Background: Cyclosporine-based immunosuppressive regimens (INN: ciclosporin) in human lung transplantation continue to result in a high incidence of acute cellular rejection. We investigated the use of sirolimus, a macrolide with structural similarity to tacrolimus, as monotherapy and in combination with cyclosporine in a rodent lung transplant model.
Methods: Orthotopic left lung transplantation was performed in Lewis recipients from Brown-Norway donor rats with syngeneic Lewis-to-Lewis controls. Open biopsies were performed on postoperative day 7, and the severity of acute lung rejection was graded by a pathologist blinded to the protocol.

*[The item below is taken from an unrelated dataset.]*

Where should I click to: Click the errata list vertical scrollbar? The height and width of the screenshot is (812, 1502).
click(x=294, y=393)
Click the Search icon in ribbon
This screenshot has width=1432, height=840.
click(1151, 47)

Results: All recipients survived despite the amount of acute rejection seen on examination of the biopsy tissue. Lewis-to-Lewis isografts demonstrated near normal pulmonary architecture. Allogeneic recipients receiving high-dose cyclosporine (25 mg/kg) monotherapy showed mild to moderate acute rejection with some perivascular focal interstitial infiltrates. Recipients receiving low-dose cyclosporine (5 mg/kg) monotherapy or low- or high-dose sirolimus (0.5 or 2.0 mg/kg, respectively) monotherapy demonstrated massive cellular infiltration leading to necrosis and infarction and could not be graded. However, the addition of low-dose sirolimus (0.5 mg/kg) to low-dose cyclosporine (5 mg/kg) demonstrated a significant potentiating immunosuppressive effect, and the addition of high-dose sirolimus (2.0 mg/kg) to low-dose cyclosporine (5.0 mg/kg) demonstrated an even greater effect, with rejection scores better than those obtained with high-dose cyclosporine monotherapy and similar to those obtained with isografts.

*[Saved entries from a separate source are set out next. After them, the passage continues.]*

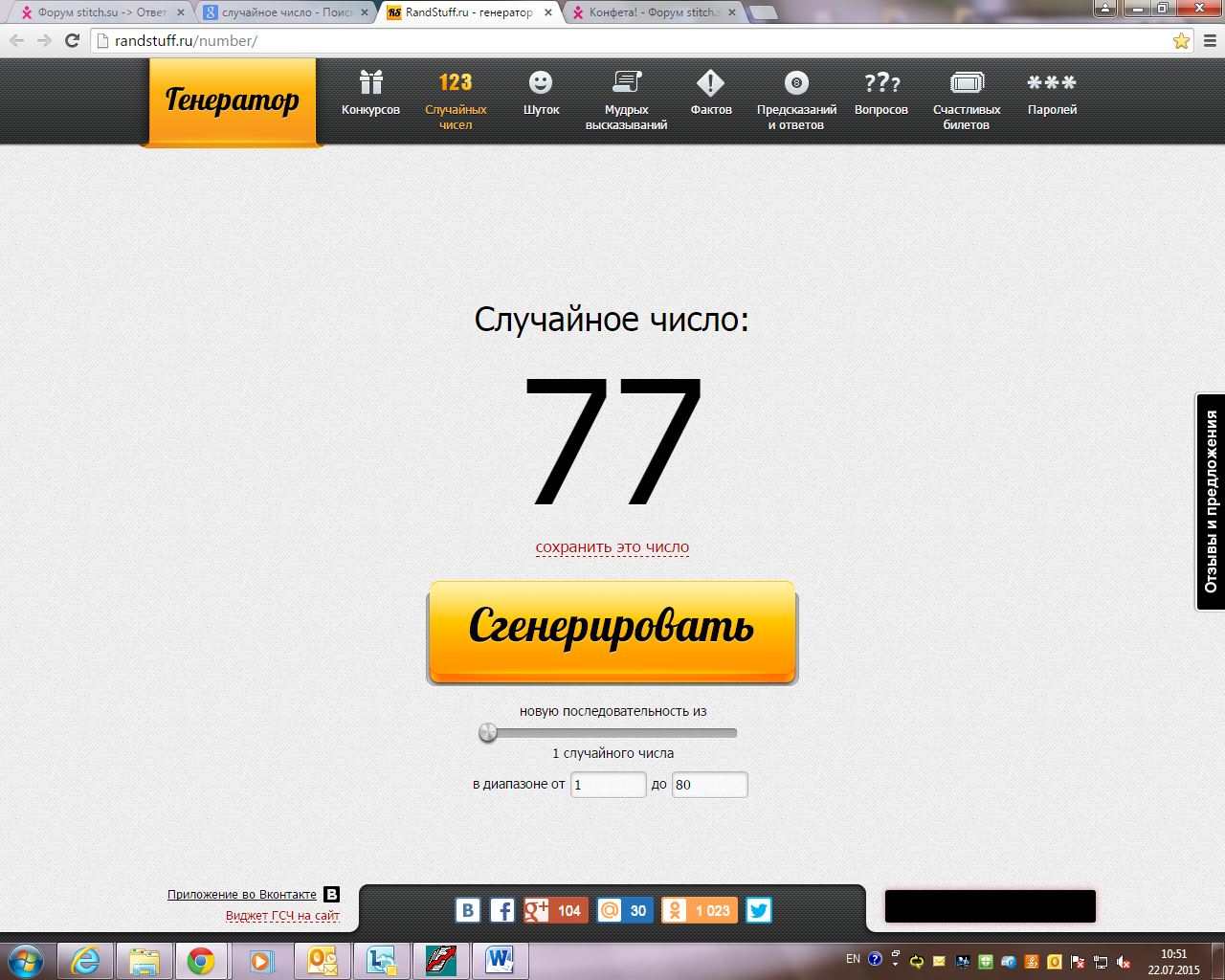
Task: Open Google Chrome from the taskbar
Action: (201, 961)
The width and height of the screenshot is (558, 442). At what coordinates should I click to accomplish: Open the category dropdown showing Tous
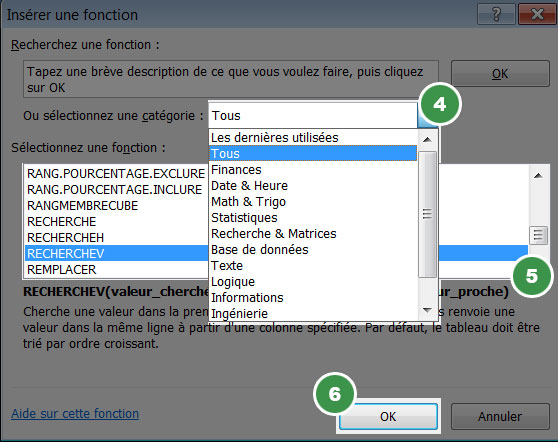pos(313,116)
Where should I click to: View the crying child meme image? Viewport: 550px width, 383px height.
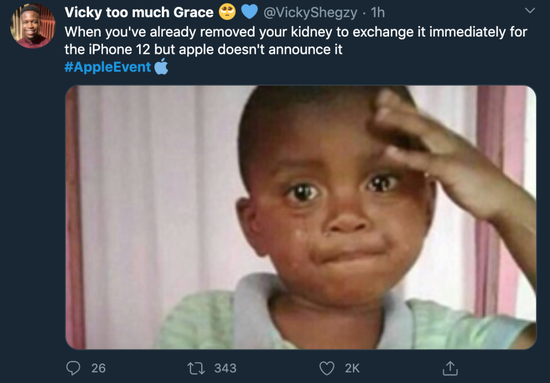click(x=301, y=217)
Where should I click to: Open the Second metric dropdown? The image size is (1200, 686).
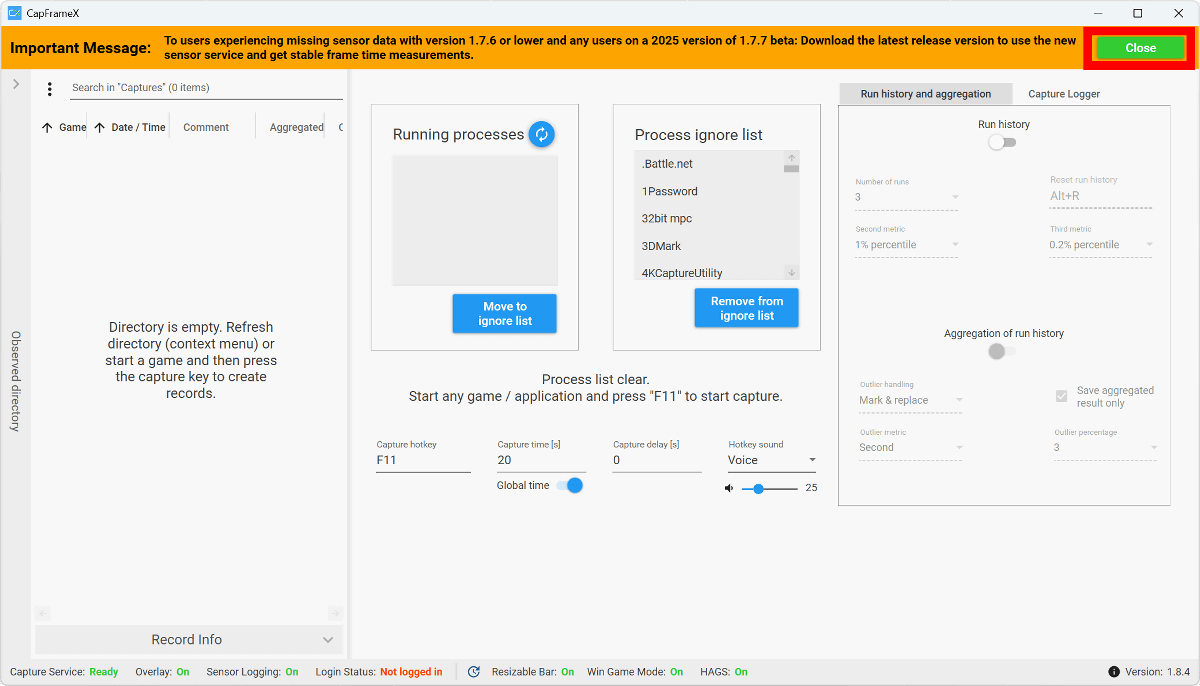[906, 245]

Conclusions: This study demonstrates that low-dose sirolimus has a cyclosporine-sparing effect and that a higher dose of sirolimus in combination with cyclosporine strongly protects lung allografts from acute cellular rejection. These results suggest that sirolimus may be indicated as an adjunct to current cyclosporine-based immunosuppressive regimens in clinical lung transplantation.